When sites first adopted Spectra Optia for red cell exchange, most venous access was via femoral line. Training small specialist teams to do this involved:

  • femoral line insertion policies for people with sickle cell disease

  • in‑house training, including anatomy and physiology, from experts

  • observation, supervision and completion of competencies.

All sites aimed to increase access through peripheral lines in a large arm vein (sited using ultrasound). Training programmes were devised initially for nurses using Spectra Optia who already had phlebotomy and cannulation skills. These programmes involved peer training both from within the trust and from external practitioners using the technique in other automated red cell exchange services, and support from the ultrasound manufacturer. Cascade training was then extended to other nurses which included creating frequent opportunities to practice.

Sites had a number of models for vascular access. The following healthcare professionals were responsible for femoral line insertion at the different sites:

  • haematology and oncology vascular access nursing team (booked slots)

  • sickle cell nurse specialists, apheresis nurse specialists or day senior day unit nurses

  • hospital's vascular access team

  • dedicated day‑unit doctors

  • at the paediatric site, femoral lines were inserted under general anaesthetic.

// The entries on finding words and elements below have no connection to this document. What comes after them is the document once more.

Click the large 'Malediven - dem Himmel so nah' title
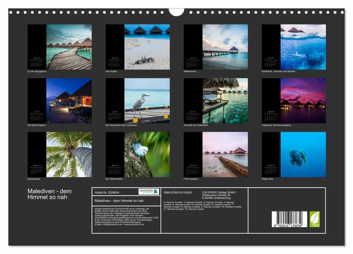 (x=49, y=194)
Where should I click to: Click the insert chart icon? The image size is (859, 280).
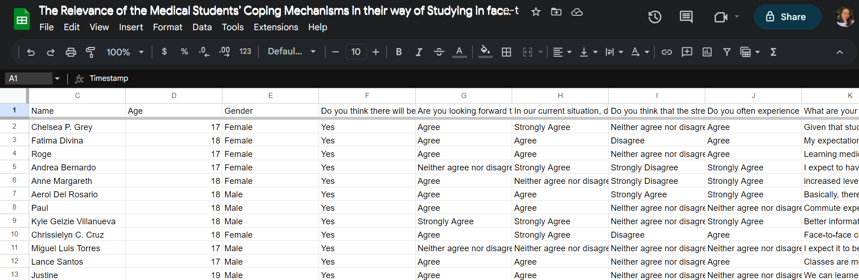pyautogui.click(x=707, y=52)
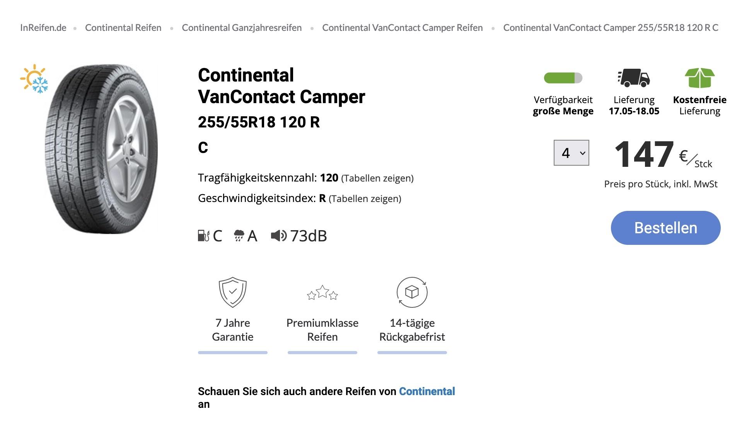Open the tire quantity dropdown
Screen dimensions: 754x431
point(571,153)
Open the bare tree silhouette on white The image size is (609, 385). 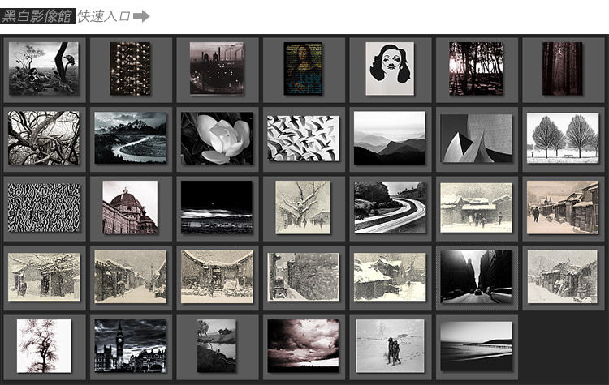click(x=44, y=346)
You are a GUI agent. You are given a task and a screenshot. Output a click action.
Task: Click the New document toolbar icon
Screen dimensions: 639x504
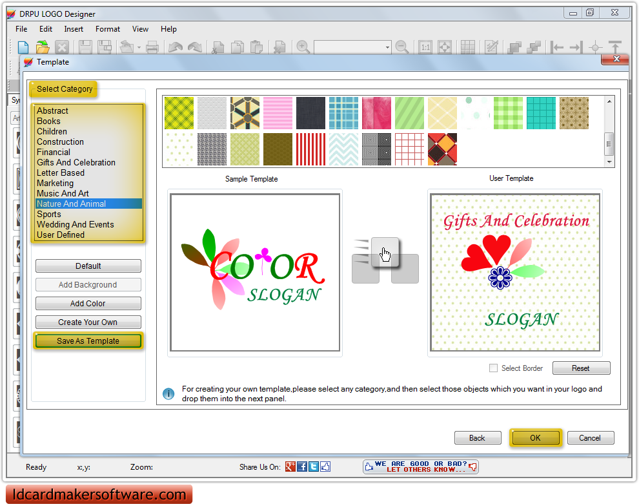click(x=23, y=47)
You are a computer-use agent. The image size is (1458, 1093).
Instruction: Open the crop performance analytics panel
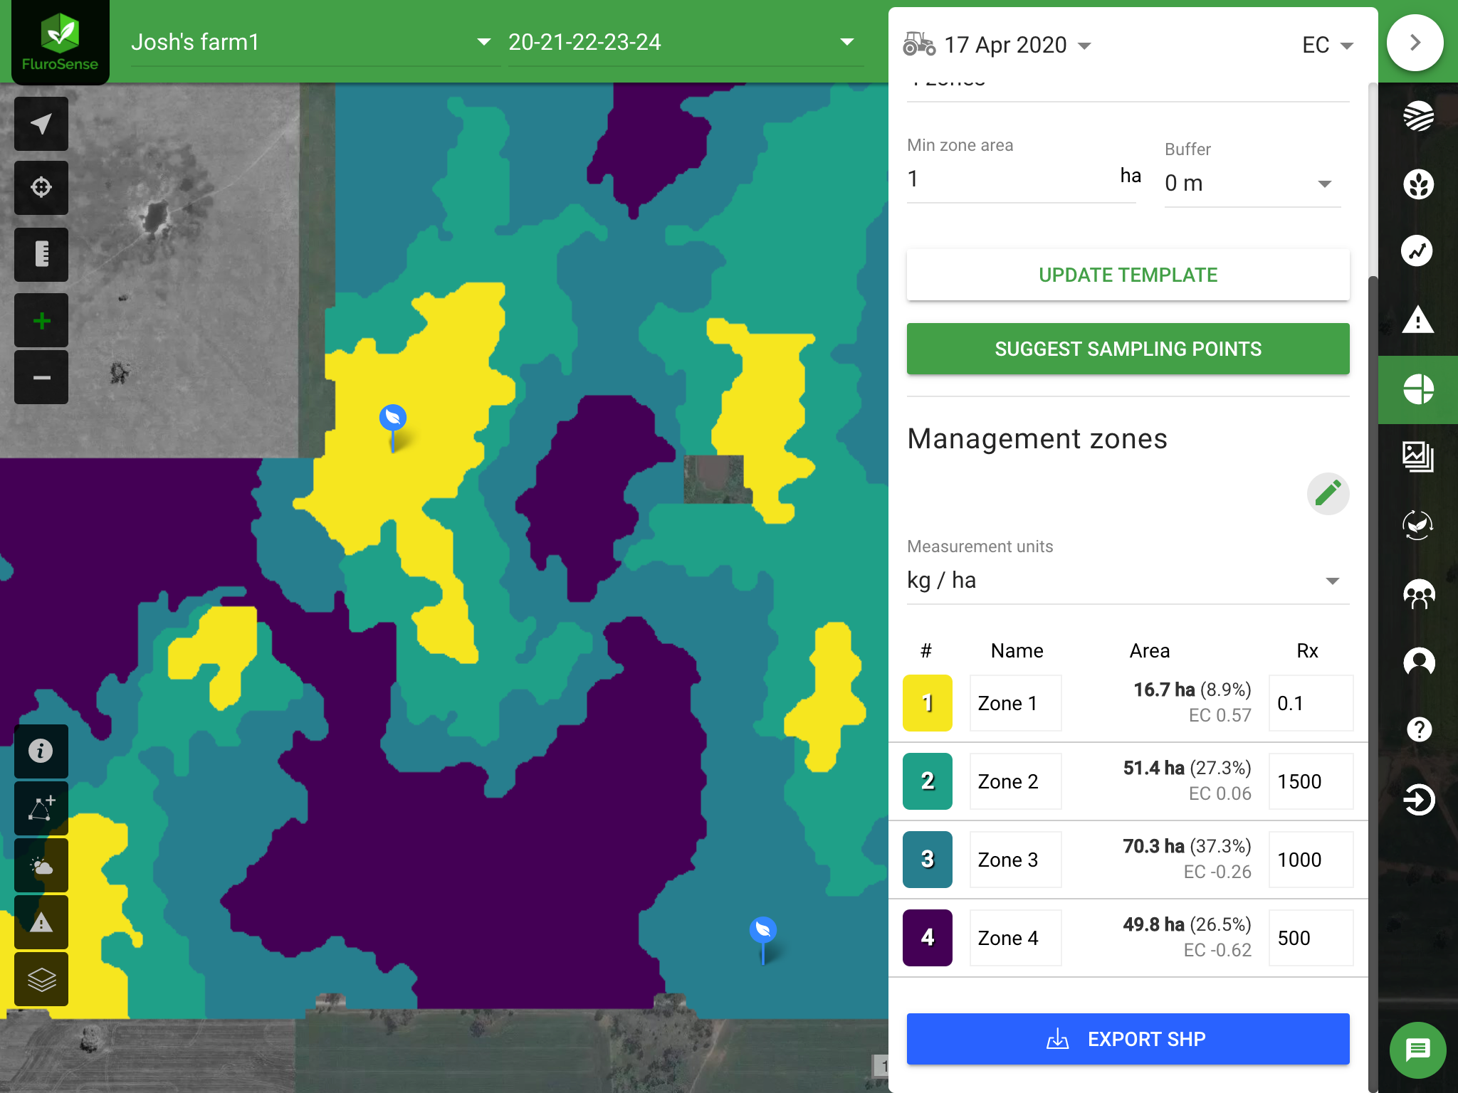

The following healthcare professionals were responsible for peripheral line insertion under ultrasound guidance at the different sites:

  • haematology and oncology vascular access nursing team (booked slots)

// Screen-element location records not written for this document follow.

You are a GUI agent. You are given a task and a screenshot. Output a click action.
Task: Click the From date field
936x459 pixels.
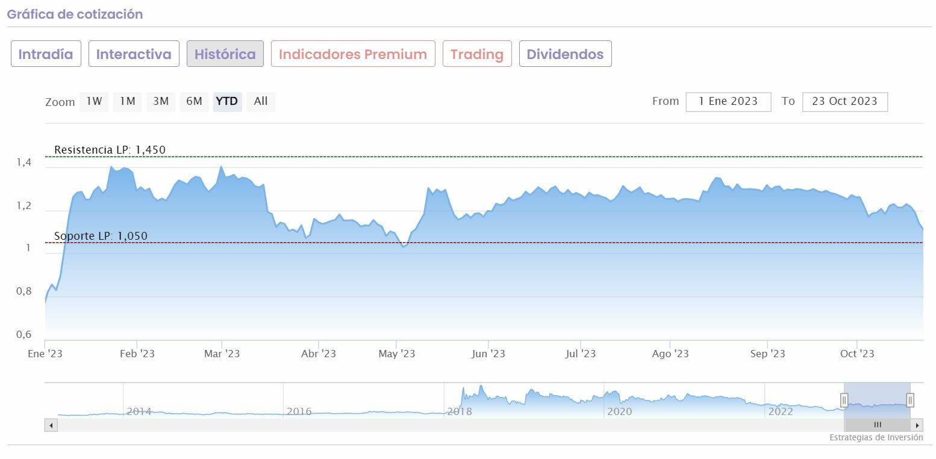(x=728, y=102)
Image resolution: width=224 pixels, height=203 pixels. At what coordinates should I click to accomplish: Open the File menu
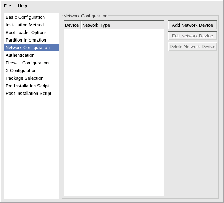[8, 6]
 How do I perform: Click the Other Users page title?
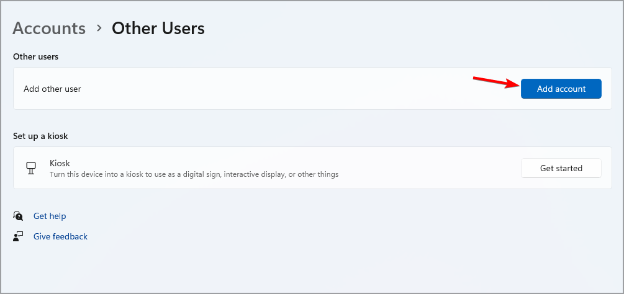click(158, 29)
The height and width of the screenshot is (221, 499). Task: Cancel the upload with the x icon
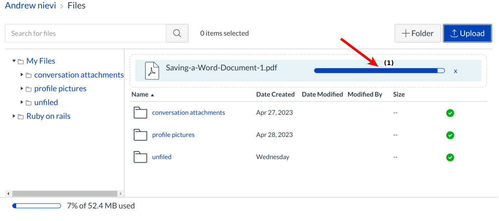[455, 71]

  • nurses responsible for using the Spectra Optia machines

  • advanced nurse practitioners at the paediatric site; to minimise distress, if possible the same nurse practitioner inserts the person's peripheral line for each procedure.

Using Spectra Optia

Governance of this procedure is important, therefore users must be able to competently set up, programme, and troubleshoot the machine. Training involves:

  • the manufacturer's 'Essentials' training package, comprising onsite training and a workbook on how to work the machine (not including managing someone having the procedure)

  • taking account of in‑house skills for Spectra Optia

  • completion of in‑house developed competencies and sign‑off by a senior nurse experienced in apheresis at the trust

  • a session about the treatment purpose with an in‑house expert

  • a system of observing and supervision.

The cover needed to maintain the service and existing staff skills should guide the number of nurses trained to use the machine. Training and achieving competence in using Spectra Optia independently was reported to take between 6 weeks and 3 months. Some sites developed care pathways that explain the checks and steps needed before the procedure starts, to support learning.

Developing local documentation

Sites have developed individualised patient records, which are accessible from the day unit (either in paper or digital format) to be used as the person's prescription. These records are updated regularly following clinical review meetings (see measuring success) and consist of:

  • indications for treatment

  • physical measurements (height, weight)

  • current medications

  • a prescription for red cell exchange (calculations for that procedure)

  • frequency of treatments (how frequently consented)

  • target levels (haemoglobin, haematocrit and haemoglobin 'S' percentage after the procedure)

  • blood results before and after previous procedures

  • specific transfusion instructions or requirements, sites of access

  • documentation of incidences.

The following examples from NHS sites can be used to inform the development of local documentation and can be accessed from tools and resources for the Spectra Optia guidance.

  • Homerton University Hospital NHS Foundation Trust - automated red cell exchange transfusion protocol template: a real-world example

  • Homerton University Hospital NHS Foundation Trust - data sheet for automated red cell exchange transfusion: a real-world example

  • St Georges NHS Foundation Trust - apheresis referral form for red blood cell exchange transfusion: a real-world example.